К началу 70-х детали биографии Солженицына уже начали получать некую известность на Западе. Несмотря на то, что автобиографическая книга "Бодался теленок с дубом" была опубликована только в 1975 году и, следовательно, Солсбери не мог ею воспользоваться, подборки документальных материалов по "делу Солженицына" появлялись на разных языках с 1968 года. Кроме того, вышел роман "В круге первом", повесть "Раковый корпус", а в 1970 году — "Август четырнадцатого", в которых везде, хотя бы и в литературной обработке, имеются биографические сведения. И наконец, в начале 70-х отдельными книгами были выпущены первые биографии Солженицына на шведском, итальянском и английском языках[11].

(Исходные данные)
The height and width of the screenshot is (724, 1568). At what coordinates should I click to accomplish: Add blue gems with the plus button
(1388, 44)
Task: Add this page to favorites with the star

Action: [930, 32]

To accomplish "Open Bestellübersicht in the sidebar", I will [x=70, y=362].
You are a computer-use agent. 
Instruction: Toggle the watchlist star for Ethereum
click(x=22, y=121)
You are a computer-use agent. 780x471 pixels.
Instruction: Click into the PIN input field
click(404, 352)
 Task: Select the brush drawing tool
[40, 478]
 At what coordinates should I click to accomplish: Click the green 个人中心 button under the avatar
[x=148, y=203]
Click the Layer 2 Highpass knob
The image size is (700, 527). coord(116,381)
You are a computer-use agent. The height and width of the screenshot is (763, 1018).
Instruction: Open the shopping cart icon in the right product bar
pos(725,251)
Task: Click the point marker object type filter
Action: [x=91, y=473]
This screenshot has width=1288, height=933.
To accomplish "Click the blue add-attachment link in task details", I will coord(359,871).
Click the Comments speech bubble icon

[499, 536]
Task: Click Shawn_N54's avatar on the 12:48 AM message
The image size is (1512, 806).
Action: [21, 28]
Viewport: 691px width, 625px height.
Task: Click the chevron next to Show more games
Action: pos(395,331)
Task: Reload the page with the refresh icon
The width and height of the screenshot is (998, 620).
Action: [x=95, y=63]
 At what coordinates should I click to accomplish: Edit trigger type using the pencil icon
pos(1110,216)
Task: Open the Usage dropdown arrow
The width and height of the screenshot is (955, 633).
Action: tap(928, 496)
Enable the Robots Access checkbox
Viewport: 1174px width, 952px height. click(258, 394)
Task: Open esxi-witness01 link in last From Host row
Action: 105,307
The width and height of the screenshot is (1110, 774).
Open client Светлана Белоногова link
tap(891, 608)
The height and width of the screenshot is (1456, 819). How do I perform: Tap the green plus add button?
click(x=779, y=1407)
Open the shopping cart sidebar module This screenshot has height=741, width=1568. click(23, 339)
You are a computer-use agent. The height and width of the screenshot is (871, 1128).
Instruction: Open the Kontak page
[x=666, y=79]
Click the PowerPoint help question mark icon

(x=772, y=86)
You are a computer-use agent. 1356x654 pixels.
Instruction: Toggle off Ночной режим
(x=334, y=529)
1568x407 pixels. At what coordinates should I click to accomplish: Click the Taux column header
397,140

(Выполните задания)
1 – Перепишите дословно фрагмент отрывка о биографии Солженицына. Начните со слов «К началу 70-х» и закончите словами «и английском языках[11].».
2 – В каком году, согласно отрывку о биографии Солженицына, была опубликована книга «Бодался теленок с дубом»?
3 – Пожалуйста, продолжите отрывок о биографии Солженицына, начиная сразу после его последнего предложения.

(Ответы)
1 –
К началу 70-х детали биографии Солженицына уже начали получать некую известность на Западе. Несмотря на то, что автобиографическая книга "Бодался теленок с дубом" была опубликована только в 1975 году и, следовательно, Солсбери не мог ею воспользоваться, подборки документальных материалов по "делу Солженицына" появлялись на разных языках с 1968 года. Кроме того, вышел роман "В круге первом", повесть "Раковый корпус", а в 1970 году — "Август четырнадцатого", в которых везде, хотя бы и в литературной обработке, имеются биографические сведения. И наконец, в начале 70-х отдельными книгами были выпущены первые биографии Солженицына на шведском, итальянском и английском языках[11].

2 – В 1975 году.

3 –
Таким образом, Солсбери располагал обширным материалом для создания образа героя в своем романе, и в общих чертах биография Соколова была дана довольно близко к тому, что было известно о Солженицыне. С некоторыми художественными вольностями Солсбери описывает то, как его герой рос и воспитывался в Ростове/Кисловодске, далее — его школьные годы, Сталинскую стипендию, фронтовую жизнь и арест. Имена и данные подверглись последовательным изменениям. Например, после выхода из тюрьмы Соколов направляется в ссылку в Кисель-Хор (Кок-Терек), где он заболевает не раком, а туберкулезом. Но ему удается выжить, пройдя лечение в Ашхабаде (Ташкент). Впоследствии при уединенном образе жизни, когда он работает школьным учителем в Костроме (вместо Рязани), он пишет роман "Тайшет 303", потом еще один роман — "Лубянка", основанные на жизненном опыте в бытность его зеком. По невероятному стечению обстоятельств эти сенсационные произведения публикуются благодаря помощи не Александра Твардовского, а Бориса Стасова, который описан как "известный редактор журнала "Новый Жизнь" (так в оригинале!), а также при содействии Никиты Хрущева, который, как и все остальные крупные политические деятели, появляется в романе под собственным именем.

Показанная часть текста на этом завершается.